[Source records]
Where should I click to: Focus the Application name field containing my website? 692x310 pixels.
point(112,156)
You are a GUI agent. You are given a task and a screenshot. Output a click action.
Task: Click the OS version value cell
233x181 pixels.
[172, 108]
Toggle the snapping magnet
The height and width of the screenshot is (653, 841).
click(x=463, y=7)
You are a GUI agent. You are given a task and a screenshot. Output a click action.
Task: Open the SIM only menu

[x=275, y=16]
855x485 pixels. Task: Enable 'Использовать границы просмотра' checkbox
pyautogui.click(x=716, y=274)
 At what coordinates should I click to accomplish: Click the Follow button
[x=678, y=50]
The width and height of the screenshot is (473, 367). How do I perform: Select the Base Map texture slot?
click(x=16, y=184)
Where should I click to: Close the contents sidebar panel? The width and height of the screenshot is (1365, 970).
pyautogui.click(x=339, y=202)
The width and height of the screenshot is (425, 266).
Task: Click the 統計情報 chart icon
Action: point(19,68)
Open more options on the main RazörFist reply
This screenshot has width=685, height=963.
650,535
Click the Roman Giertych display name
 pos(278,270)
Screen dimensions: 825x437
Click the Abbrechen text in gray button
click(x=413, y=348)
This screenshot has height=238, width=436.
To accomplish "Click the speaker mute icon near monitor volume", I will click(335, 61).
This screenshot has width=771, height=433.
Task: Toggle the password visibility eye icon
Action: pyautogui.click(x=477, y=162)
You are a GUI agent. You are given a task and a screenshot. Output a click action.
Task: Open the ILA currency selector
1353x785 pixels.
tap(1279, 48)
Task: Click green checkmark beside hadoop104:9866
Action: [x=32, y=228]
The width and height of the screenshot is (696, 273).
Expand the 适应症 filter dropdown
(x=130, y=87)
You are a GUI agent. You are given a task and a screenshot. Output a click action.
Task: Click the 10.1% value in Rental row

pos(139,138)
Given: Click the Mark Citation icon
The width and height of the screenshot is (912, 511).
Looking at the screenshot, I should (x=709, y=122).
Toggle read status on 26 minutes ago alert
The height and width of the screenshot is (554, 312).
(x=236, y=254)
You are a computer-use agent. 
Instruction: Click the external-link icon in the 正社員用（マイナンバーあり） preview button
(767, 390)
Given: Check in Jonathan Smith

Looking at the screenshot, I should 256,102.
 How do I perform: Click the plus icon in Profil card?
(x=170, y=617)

[Activity]
Print out all the entries precisely as written.

[Finished exercise]
Where should I click to: Focus the Application name field containing my website? 692x310 pixels.
point(112,156)
You are a GUI agent. You are given a task and a screenshot. Output a click action.
Task: Click the OS version value cell
233x181 pixels.
[172, 108]
Toggle the snapping magnet
The height and width of the screenshot is (653, 841).
click(x=463, y=7)
You are a GUI agent. You are given a task and a screenshot. Output a click action.
Task: Open the SIM only menu

[x=275, y=16]
855x485 pixels. Task: Enable 'Использовать границы просмотра' checkbox
pyautogui.click(x=716, y=274)
 At what coordinates should I click to accomplish: Click the Follow button
[x=678, y=50]
The width and height of the screenshot is (473, 367). How do I perform: Select the Base Map texture slot?
click(x=16, y=184)
Where should I click to: Close the contents sidebar panel? The width and height of the screenshot is (1365, 970).
pyautogui.click(x=339, y=202)
The width and height of the screenshot is (425, 266).
Task: Click the 統計情報 chart icon
Action: point(19,68)
Open more options on the main RazörFist reply
This screenshot has width=685, height=963.
650,535
Click the Roman Giertych display name
 pos(278,270)
Screen dimensions: 825x437
Click the Abbrechen text in gray button
click(x=413, y=348)
This screenshot has height=238, width=436.
To accomplish "Click the speaker mute icon near monitor volume", I will click(335, 61).
This screenshot has width=771, height=433.
Task: Toggle the password visibility eye icon
Action: pyautogui.click(x=477, y=162)
You are a GUI agent. You are given a task and a screenshot. Output a click action.
Task: Open the ILA currency selector
1353x785 pixels.
tap(1279, 48)
Task: Click green checkmark beside hadoop104:9866
Action: [x=32, y=228]
The width and height of the screenshot is (696, 273).
Expand the 适应症 filter dropdown
(x=130, y=87)
You are a GUI agent. You are given a task and a screenshot. Output a click action.
Task: Click the 10.1% value in Rental row

pos(139,138)
Given: Click the Mark Citation icon
The width and height of the screenshot is (912, 511).
Looking at the screenshot, I should (x=709, y=122).
Toggle read status on 26 minutes ago alert
The height and width of the screenshot is (554, 312).
(x=236, y=254)
You are a computer-use agent. 
Instruction: Click the external-link icon in the 正社員用（マイナンバーあり） preview button
(767, 390)
Given: Check in Jonathan Smith

Looking at the screenshot, I should 256,102.
 How do I perform: Click the plus icon in Profil card?
(x=170, y=617)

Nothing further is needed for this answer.